Billy Joe Green is an Anishinaabe rock and blues musician from Canada. He is most noted as a three-time Juno Award nominee for Indigenous Music Album of the Year, receiving nominations at the Juno Awards of 2002 for My Ojibway Experience: Strength & Hope, at the Juno Awards of 2006 for Muskrat Blues and Rock & Roll and at the Juno Awards of 2009 for First Law of the Land.

Green, a member of the Lac Seul First Nation from Kejick Bay, was the son of David Green, a country musician. A survivor of the Indian residential school system, he turned to music as an outlet for healing. He launched his own musical career in the late 1960s with the band The Feathermen, although he did not record an album until Roughin' It in 1996. He has since released eight further CDs.

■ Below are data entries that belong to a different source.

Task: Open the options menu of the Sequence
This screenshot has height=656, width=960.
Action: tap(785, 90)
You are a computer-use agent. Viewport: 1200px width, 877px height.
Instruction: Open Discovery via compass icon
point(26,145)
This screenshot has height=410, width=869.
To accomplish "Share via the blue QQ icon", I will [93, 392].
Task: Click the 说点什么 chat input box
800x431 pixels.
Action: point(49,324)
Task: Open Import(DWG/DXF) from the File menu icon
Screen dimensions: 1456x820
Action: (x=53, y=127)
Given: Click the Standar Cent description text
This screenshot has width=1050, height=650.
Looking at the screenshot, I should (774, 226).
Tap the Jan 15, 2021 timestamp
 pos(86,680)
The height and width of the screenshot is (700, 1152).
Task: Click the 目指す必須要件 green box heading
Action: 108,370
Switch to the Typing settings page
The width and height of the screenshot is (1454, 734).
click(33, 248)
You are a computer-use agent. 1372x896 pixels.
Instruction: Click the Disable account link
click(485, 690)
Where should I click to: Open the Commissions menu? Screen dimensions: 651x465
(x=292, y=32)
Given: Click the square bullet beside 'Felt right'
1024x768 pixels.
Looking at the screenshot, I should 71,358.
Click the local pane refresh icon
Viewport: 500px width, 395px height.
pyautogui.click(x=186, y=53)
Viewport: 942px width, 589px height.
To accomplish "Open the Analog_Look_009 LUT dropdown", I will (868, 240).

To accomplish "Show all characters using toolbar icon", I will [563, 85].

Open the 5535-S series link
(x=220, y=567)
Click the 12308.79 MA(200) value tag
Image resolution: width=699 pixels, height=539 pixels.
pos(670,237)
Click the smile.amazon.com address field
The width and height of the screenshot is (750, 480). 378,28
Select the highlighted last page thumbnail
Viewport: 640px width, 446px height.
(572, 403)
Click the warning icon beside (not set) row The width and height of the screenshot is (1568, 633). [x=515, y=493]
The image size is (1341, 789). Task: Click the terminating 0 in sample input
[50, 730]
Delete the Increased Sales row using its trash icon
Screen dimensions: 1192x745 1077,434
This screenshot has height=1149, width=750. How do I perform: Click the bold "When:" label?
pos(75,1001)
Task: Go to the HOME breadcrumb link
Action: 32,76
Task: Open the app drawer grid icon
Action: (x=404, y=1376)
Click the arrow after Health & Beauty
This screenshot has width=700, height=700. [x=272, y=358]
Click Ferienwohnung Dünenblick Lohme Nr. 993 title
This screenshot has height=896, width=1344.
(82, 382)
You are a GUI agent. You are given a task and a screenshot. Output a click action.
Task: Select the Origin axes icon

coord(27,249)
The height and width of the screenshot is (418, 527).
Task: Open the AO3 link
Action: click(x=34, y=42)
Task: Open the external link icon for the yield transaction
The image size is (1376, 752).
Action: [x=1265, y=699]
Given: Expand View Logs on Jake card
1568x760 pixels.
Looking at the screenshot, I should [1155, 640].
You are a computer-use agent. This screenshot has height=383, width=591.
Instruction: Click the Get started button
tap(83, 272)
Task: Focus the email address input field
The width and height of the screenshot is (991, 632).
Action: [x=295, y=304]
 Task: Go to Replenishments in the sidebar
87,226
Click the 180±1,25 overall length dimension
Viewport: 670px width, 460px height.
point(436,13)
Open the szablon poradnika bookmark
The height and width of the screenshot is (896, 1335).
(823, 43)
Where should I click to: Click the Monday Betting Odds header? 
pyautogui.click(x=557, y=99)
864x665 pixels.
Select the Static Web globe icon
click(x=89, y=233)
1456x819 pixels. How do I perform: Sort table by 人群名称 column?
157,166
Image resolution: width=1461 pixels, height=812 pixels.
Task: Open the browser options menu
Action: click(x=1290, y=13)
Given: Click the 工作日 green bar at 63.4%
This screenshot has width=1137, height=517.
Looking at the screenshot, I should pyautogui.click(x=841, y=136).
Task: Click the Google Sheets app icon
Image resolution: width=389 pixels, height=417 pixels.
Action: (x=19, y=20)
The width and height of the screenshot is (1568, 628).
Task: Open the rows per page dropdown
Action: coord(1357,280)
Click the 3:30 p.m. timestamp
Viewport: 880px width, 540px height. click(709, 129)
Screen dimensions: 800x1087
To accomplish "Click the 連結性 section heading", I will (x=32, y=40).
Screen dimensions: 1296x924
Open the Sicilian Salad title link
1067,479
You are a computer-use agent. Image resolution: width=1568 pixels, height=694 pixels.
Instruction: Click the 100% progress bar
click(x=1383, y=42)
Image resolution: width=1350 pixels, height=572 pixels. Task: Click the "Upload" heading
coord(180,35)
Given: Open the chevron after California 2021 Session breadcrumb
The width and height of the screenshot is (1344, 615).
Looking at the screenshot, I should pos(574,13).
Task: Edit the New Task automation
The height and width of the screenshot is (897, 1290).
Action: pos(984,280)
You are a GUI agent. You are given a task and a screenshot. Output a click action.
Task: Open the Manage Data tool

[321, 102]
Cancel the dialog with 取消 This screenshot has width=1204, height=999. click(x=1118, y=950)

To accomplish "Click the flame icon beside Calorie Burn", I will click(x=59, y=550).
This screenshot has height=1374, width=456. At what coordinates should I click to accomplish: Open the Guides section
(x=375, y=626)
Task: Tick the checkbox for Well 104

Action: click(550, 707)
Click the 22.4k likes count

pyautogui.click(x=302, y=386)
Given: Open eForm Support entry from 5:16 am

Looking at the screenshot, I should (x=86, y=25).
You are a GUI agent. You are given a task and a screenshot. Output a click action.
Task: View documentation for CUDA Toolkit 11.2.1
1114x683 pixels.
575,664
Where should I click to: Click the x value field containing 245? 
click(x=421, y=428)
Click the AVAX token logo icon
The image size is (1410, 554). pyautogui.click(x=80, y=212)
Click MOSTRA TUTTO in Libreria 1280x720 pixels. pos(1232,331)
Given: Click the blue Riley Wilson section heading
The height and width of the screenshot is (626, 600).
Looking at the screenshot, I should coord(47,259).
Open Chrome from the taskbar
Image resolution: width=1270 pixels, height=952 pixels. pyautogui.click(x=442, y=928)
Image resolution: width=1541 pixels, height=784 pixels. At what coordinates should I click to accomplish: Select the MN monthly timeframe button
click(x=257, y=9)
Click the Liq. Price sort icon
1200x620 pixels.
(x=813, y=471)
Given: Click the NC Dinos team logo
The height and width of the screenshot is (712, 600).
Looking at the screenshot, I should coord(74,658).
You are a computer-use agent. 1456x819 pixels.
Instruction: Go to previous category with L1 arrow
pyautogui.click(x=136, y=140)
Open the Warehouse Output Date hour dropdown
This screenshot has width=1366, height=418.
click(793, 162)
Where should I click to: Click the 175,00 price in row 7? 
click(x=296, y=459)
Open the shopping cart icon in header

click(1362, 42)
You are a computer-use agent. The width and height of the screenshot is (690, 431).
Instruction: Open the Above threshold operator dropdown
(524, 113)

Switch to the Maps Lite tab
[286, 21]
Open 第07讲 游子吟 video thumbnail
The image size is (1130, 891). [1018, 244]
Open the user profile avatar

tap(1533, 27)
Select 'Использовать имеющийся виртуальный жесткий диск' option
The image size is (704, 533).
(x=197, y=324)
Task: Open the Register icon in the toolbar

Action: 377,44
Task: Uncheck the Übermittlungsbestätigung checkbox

Green has also won two Indigenous Music Awards, and a Western Canadian Music Award.

==Discography==
- Roughin' It (1996)
- My Ojibway Experience: Strength & Hope (2000)
- Muskrat Blues and Rock & Roll (2004)
- The Best of Billy Joe Green (2008)
- First Law of the Land (2008)
- String Twister: Billy Joe Green Hits & Misses (2010)
- Swingin' Tomahawk (2013)
- Fender Bender (2017)
- The Feathermen Family: Keeping The Circle Strong, Vol. One (2019)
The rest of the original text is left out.